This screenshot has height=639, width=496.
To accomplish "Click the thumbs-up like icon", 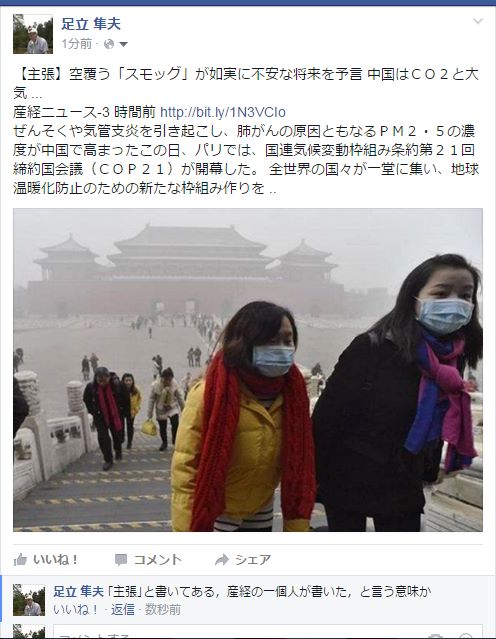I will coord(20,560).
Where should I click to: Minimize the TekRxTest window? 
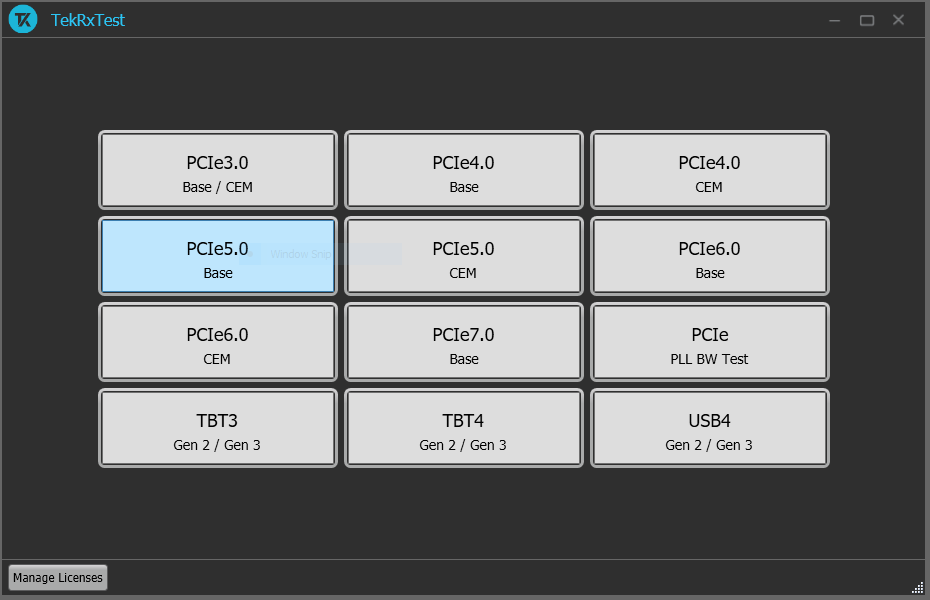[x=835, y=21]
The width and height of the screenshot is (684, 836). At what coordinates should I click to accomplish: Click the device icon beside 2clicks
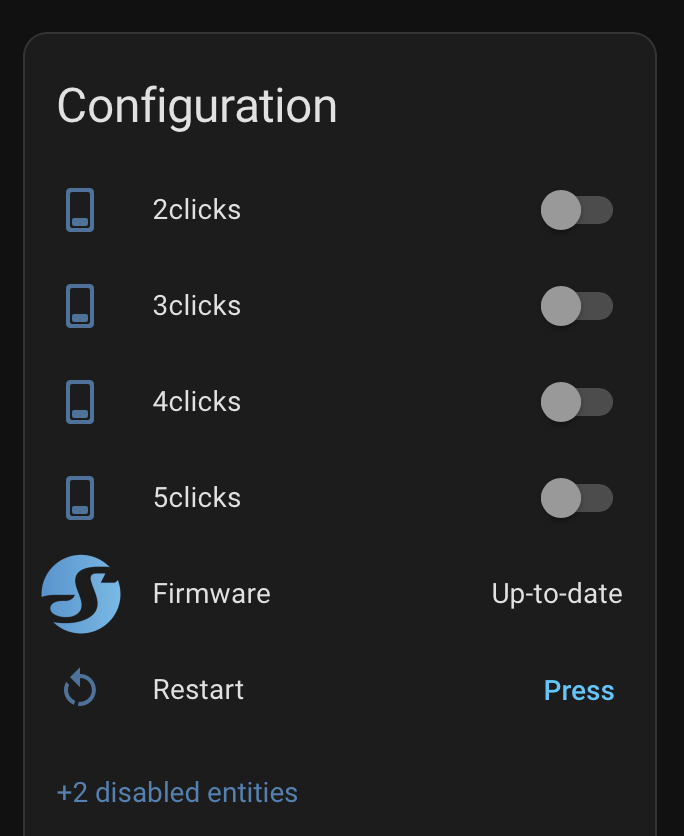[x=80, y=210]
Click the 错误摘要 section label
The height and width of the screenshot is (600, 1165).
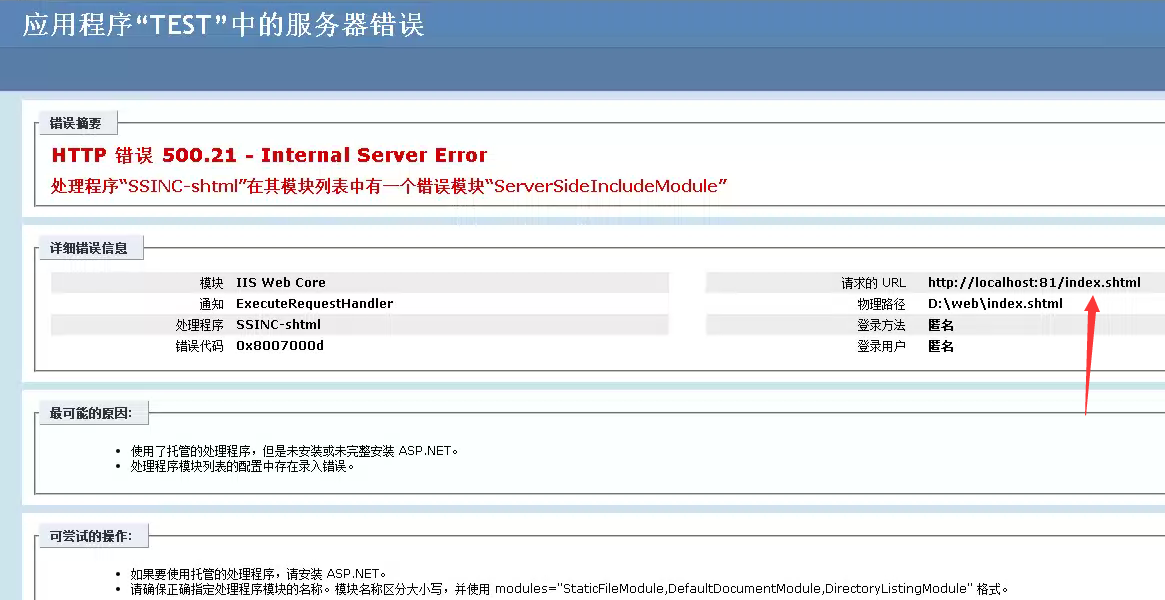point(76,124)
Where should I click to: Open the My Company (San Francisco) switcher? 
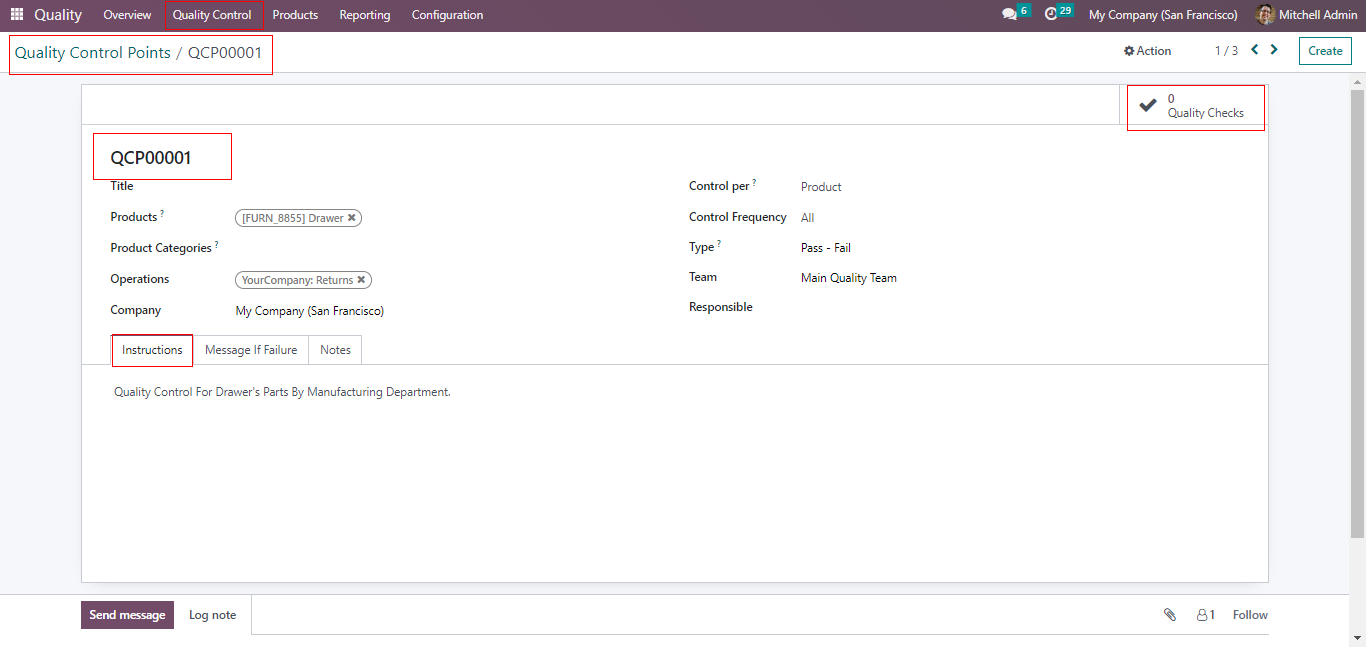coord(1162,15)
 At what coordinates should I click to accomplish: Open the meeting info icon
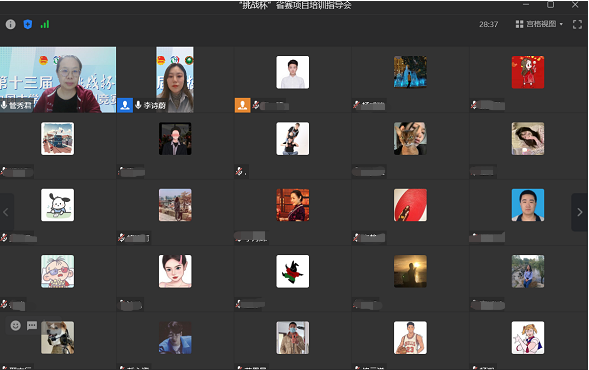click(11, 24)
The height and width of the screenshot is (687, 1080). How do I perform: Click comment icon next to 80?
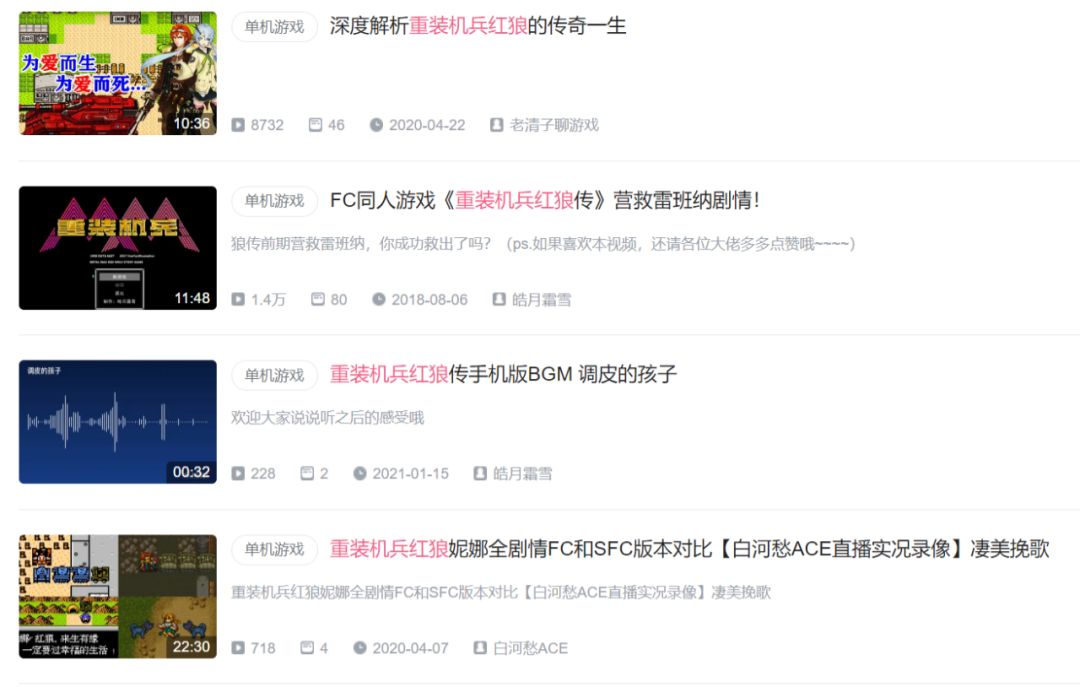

----

> [Stated goal]: Present the material as a numbered list, one line per item, with blank lines omitted. Begin at the line that contains "Where should I click to: Minimize" and continue through the end of the material, leaving out the pictures.

> [Written reply]:
1. Where should I click to: Minimize the TekRxTest window? 
2. [x=835, y=21]
3. The width and height of the screenshot is (684, 836). At what coordinates should I click to accomplish: Click the device icon beside 2clicks
4. [x=80, y=210]
5. Click the 错误摘要 section label
6. The height and width of the screenshot is (600, 1165).
7. point(76,124)
8. Where should I click to: Open the My Company (San Francisco) switcher? 
9. coord(1162,15)
10.  At what coordinates should I click to accomplish: Open the meeting info icon
11. click(11, 24)
12. The height and width of the screenshot is (687, 1080). How do I perform: Click comment icon next to 80?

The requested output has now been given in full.